↓

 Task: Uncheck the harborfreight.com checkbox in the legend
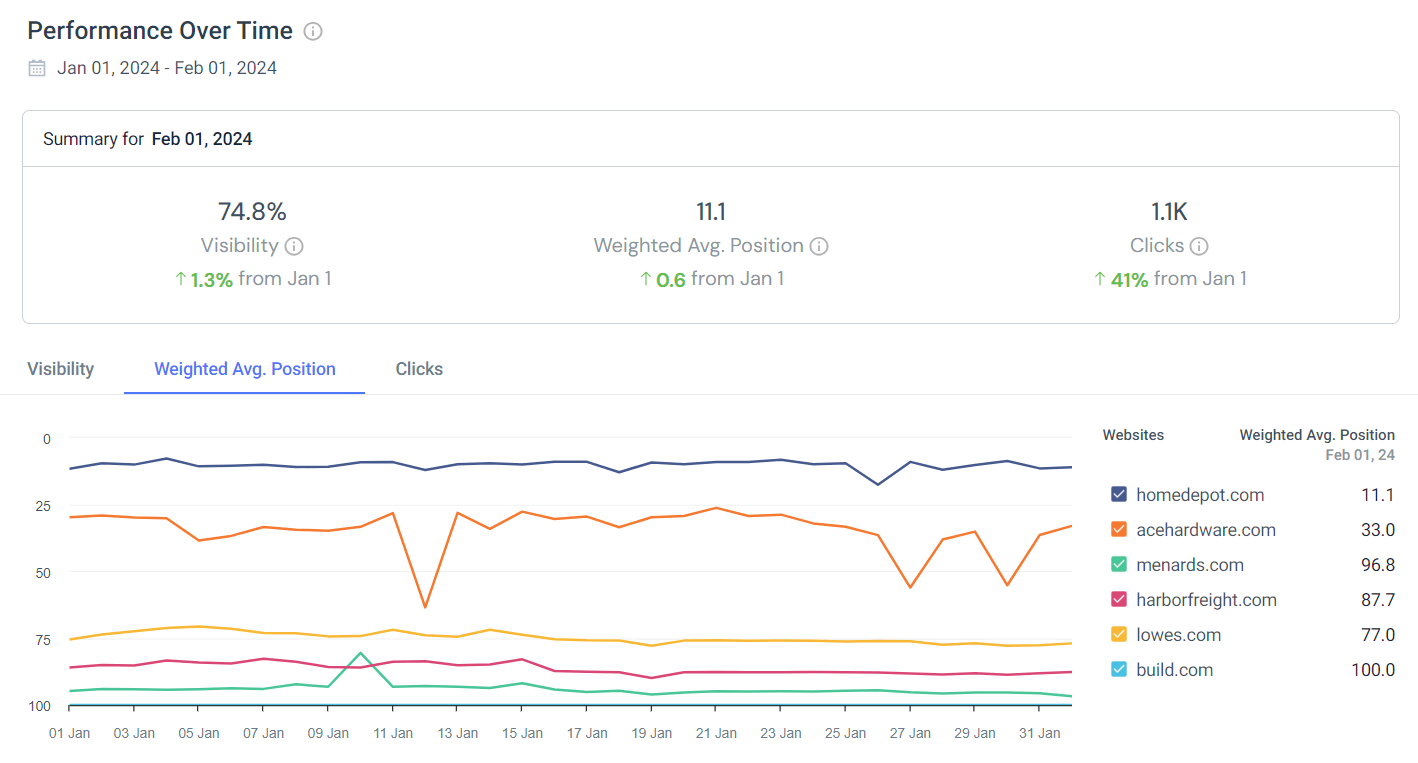pos(1118,599)
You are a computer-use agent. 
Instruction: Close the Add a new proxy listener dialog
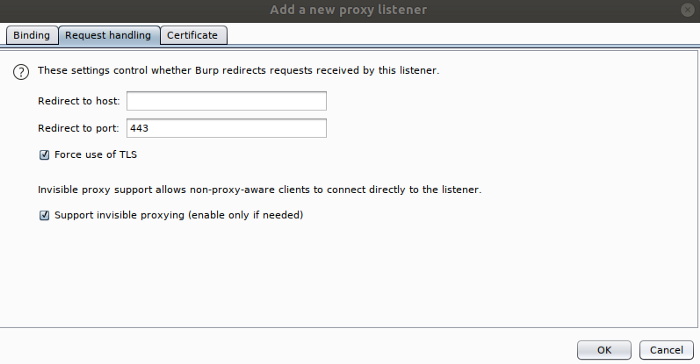pos(688,10)
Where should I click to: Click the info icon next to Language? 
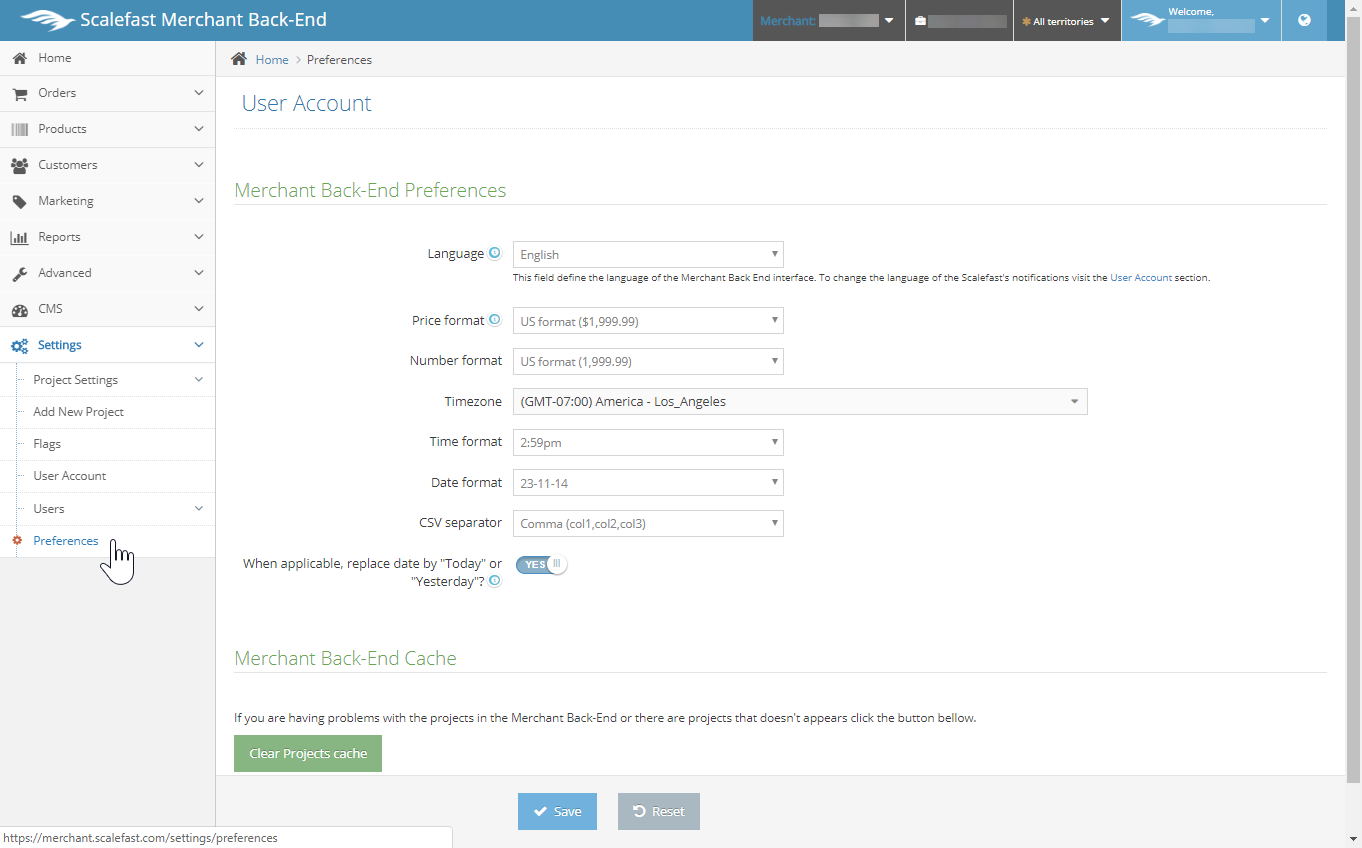pyautogui.click(x=494, y=254)
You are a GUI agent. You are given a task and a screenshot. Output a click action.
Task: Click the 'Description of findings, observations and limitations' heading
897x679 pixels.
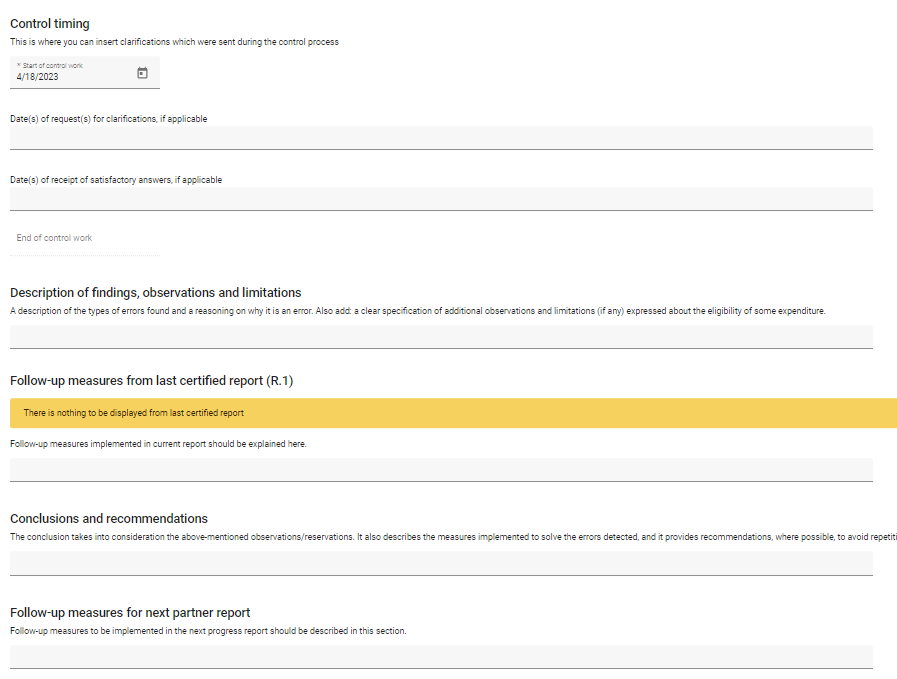point(155,293)
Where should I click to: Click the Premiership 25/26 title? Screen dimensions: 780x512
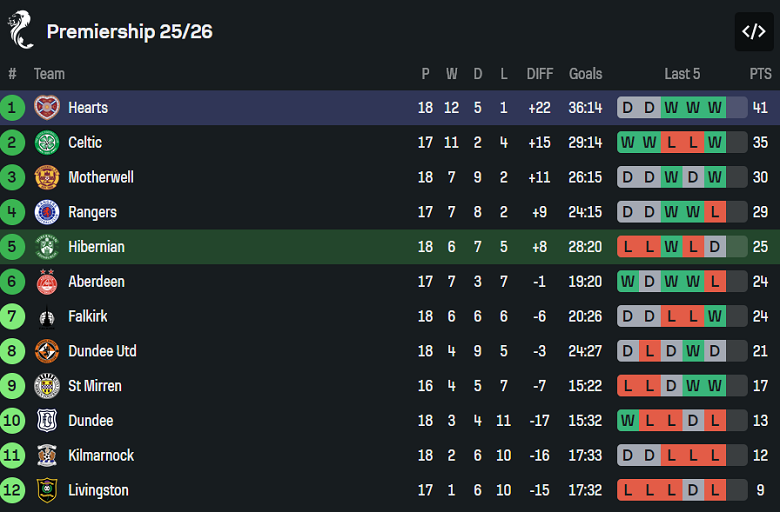(130, 31)
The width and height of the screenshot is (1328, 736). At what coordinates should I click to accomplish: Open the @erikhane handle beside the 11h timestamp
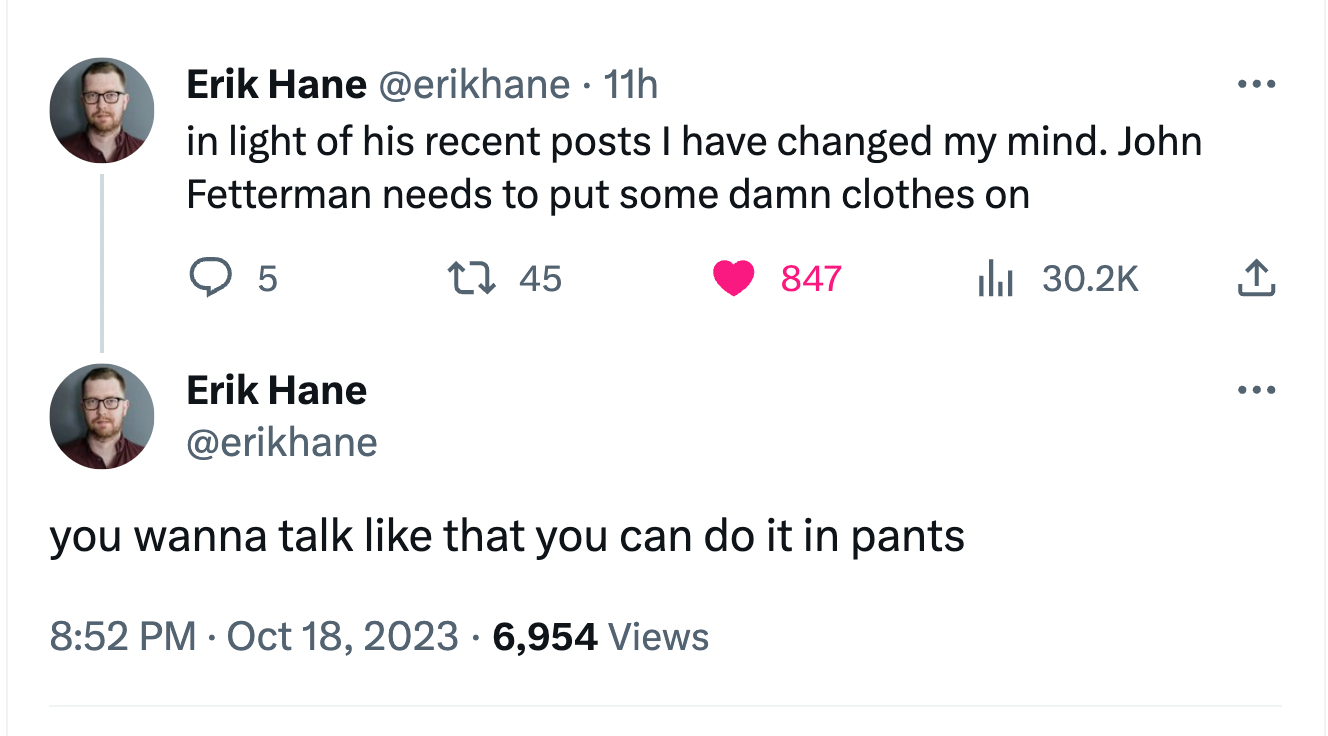(473, 86)
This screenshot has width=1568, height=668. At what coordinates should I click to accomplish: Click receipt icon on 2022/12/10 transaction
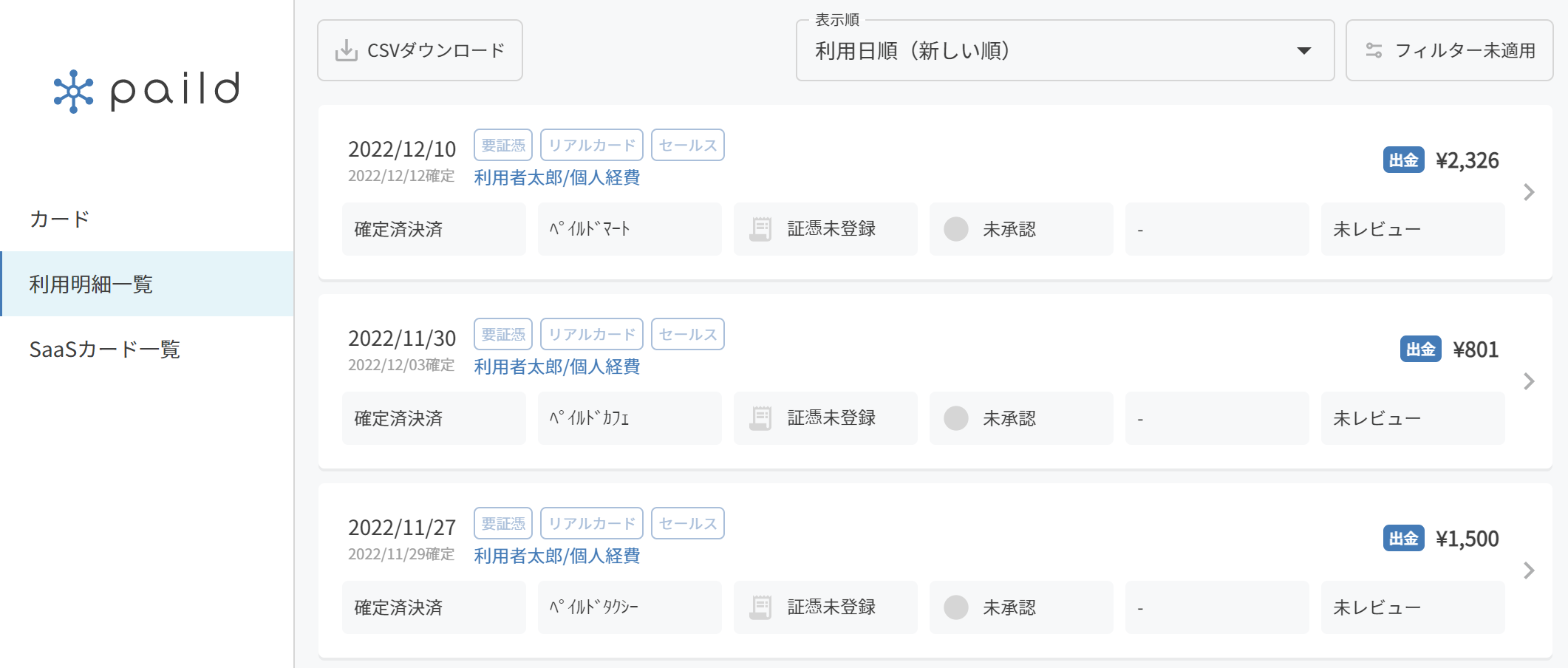[760, 229]
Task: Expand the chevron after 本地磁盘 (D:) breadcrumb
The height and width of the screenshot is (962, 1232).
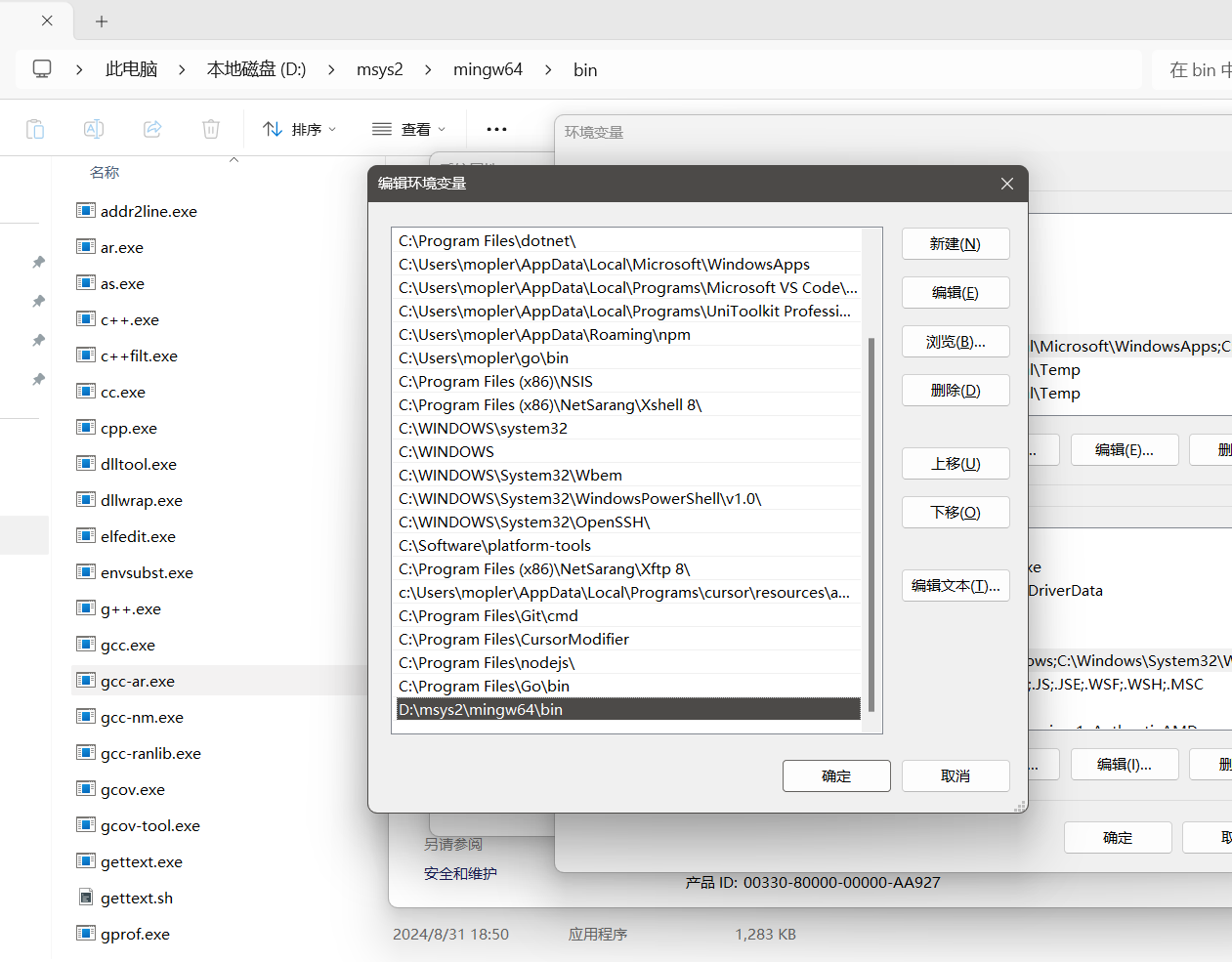Action: (x=331, y=69)
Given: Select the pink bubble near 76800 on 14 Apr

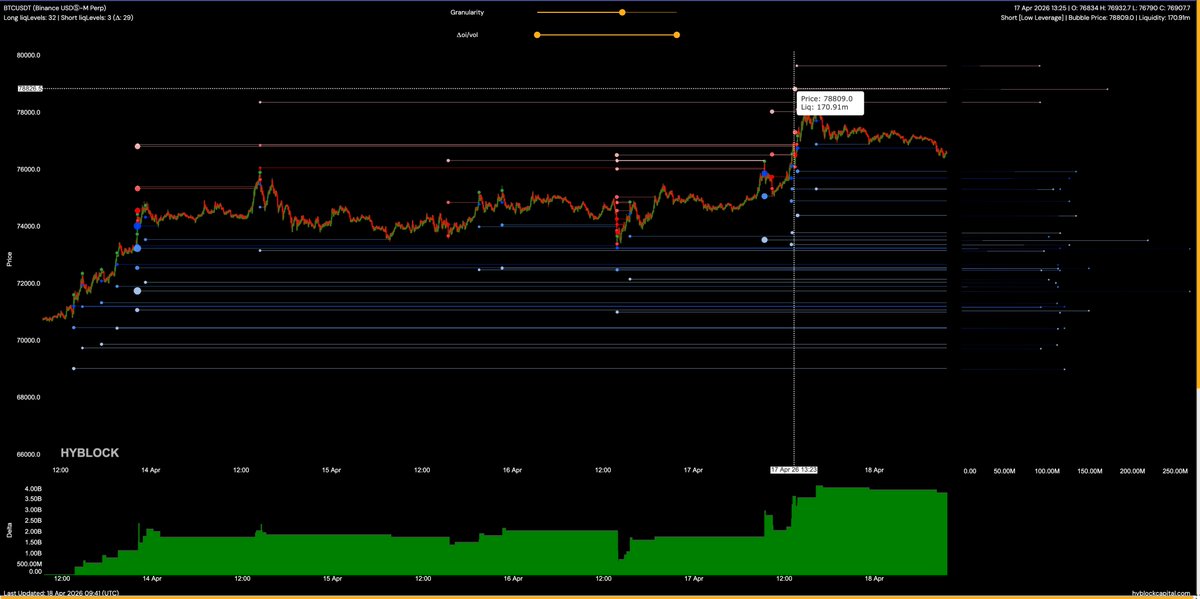Looking at the screenshot, I should [x=138, y=146].
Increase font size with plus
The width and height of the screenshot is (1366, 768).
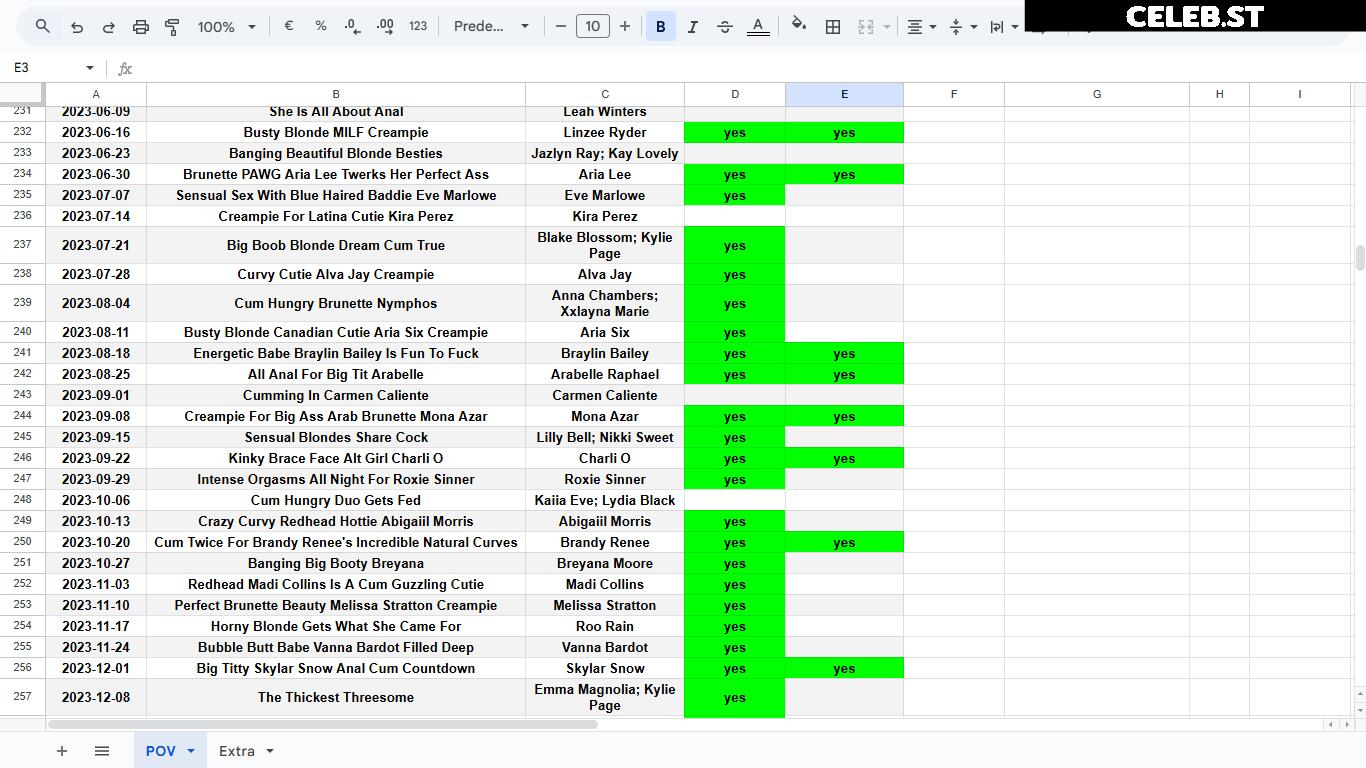(x=625, y=27)
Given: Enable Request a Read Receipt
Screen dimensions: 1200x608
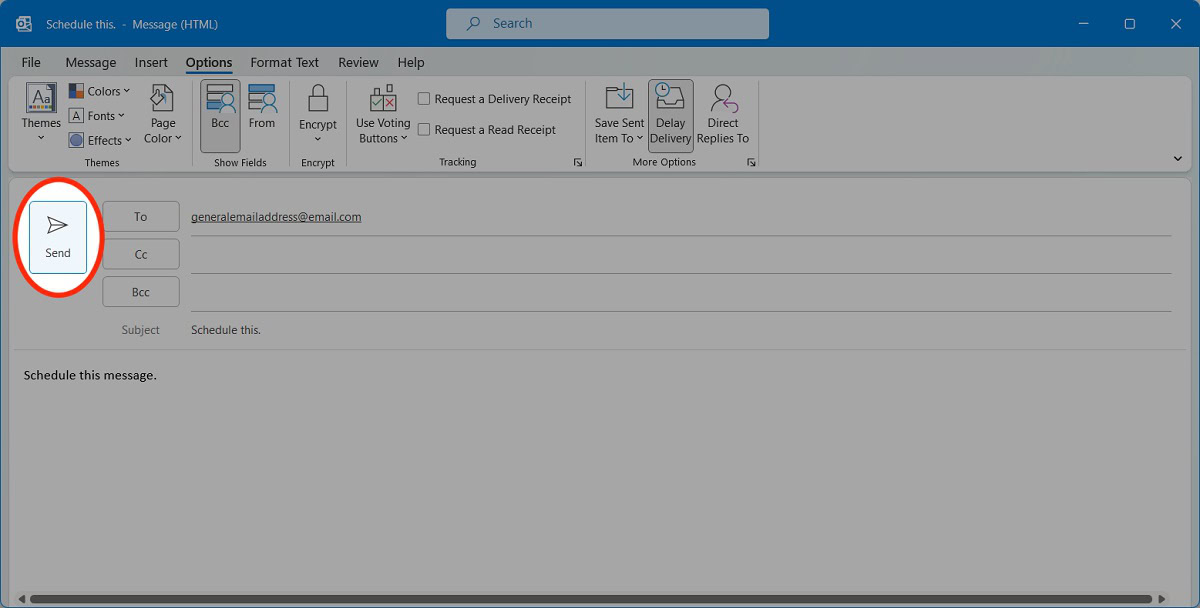Looking at the screenshot, I should pos(424,130).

↑

*ACTIVITY*: Throughout the data above, count the lines where the word "agent" occurs, and report that figure alone.

*RESPONSE BOX*: 2